Ce serait une approche radicalement différente des thérapies médicales actuelles, qui ne s’attaquent qu’à un symptôme spécifique de la schizophrénie – la psychose – plutôt qu’aux causes profondes du trouble, et qui n’arrêtent pas le déclin cognitif ou les autres symptômes de la maladie.

Les chercheurs soulignent que les thérapies basées sur ces résultats sont encore à des années lumière. Néanmoins, le fait que l’on sache déjà beaucoup de choses sur le rôle des protéines du complément dans le système immunitaire signifie que les chercheurs peuvent puiser dans une mine de connaissances existantes pour identifier les approches thérapeutiques possibles. Par exemple, des médicaments anticomplémentaires sont déjà en cours de développement pour traiter d’autres maladies.

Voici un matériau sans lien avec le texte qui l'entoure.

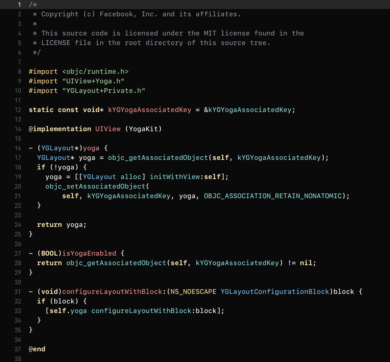This screenshot has width=390, height=362.
Task: Click line number 16 in the gutter
Action: 18,148
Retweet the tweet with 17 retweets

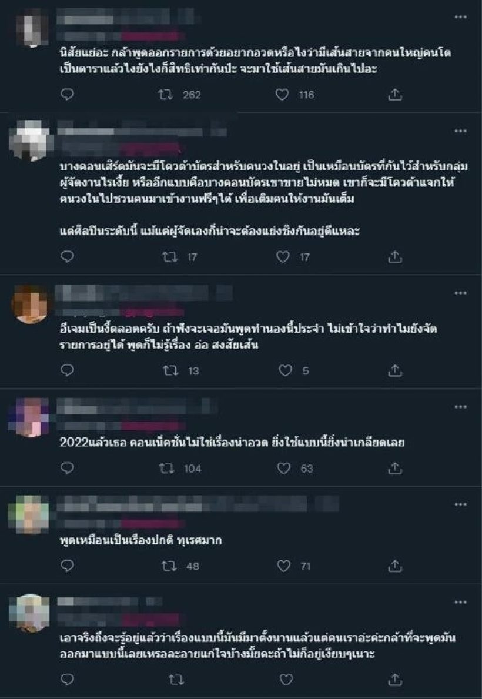point(169,257)
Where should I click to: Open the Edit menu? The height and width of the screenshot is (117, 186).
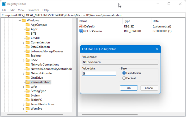click(x=12, y=10)
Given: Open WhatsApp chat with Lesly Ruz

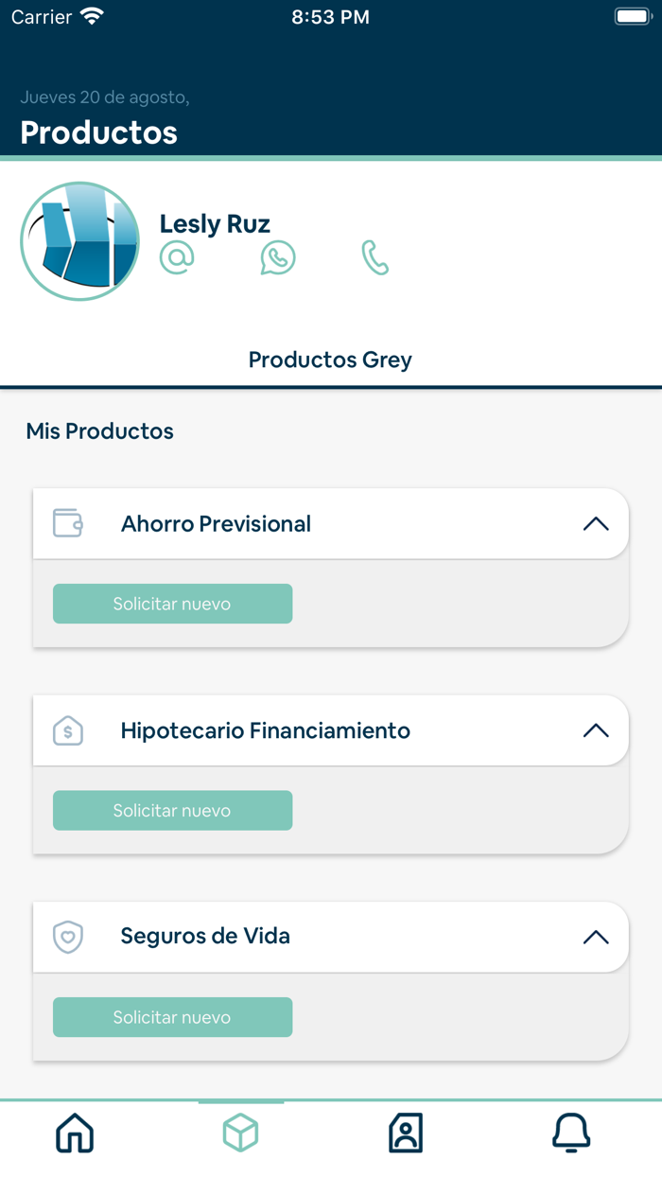Looking at the screenshot, I should pos(278,257).
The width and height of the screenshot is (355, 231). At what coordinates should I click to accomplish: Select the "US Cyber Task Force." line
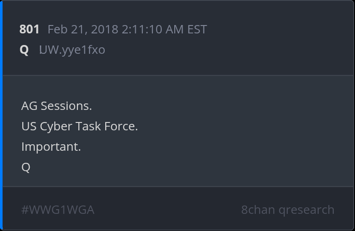pos(79,126)
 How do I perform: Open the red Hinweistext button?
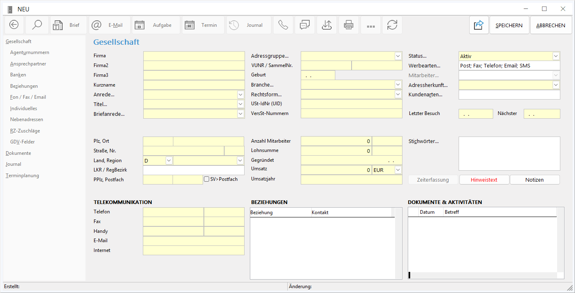point(484,180)
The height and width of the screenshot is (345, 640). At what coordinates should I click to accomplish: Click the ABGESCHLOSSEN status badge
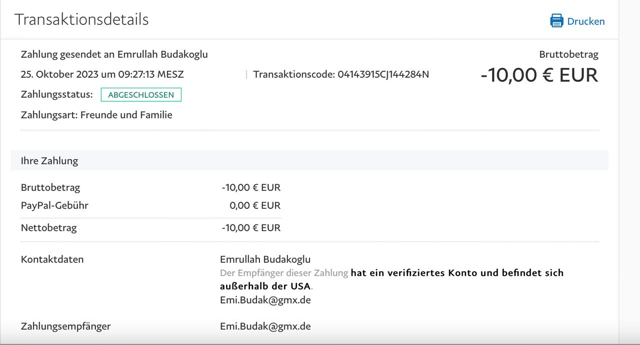141,94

« Dans ce domaine de la science, notre rêve a été de trouver des mécanismes de maladie qui conduisent à de nouveaux types de traitements », a déclaré McCarroll. « Ces résultats montrent qu’il est possible de passer des données génétiques à une nouvelle façon de penser à la manière dont une maladie se développe – ce dont nous avions grandement besoin. »

Ces travaux ont été soutenus par le Stanley Center for Psychiatric Research du Broad Institute et par les National Institutes of Health (subventions U01MH105641, R01MH077139 et T32GM007753).

Adaptés d’un communiqué de presse du Broad Institute.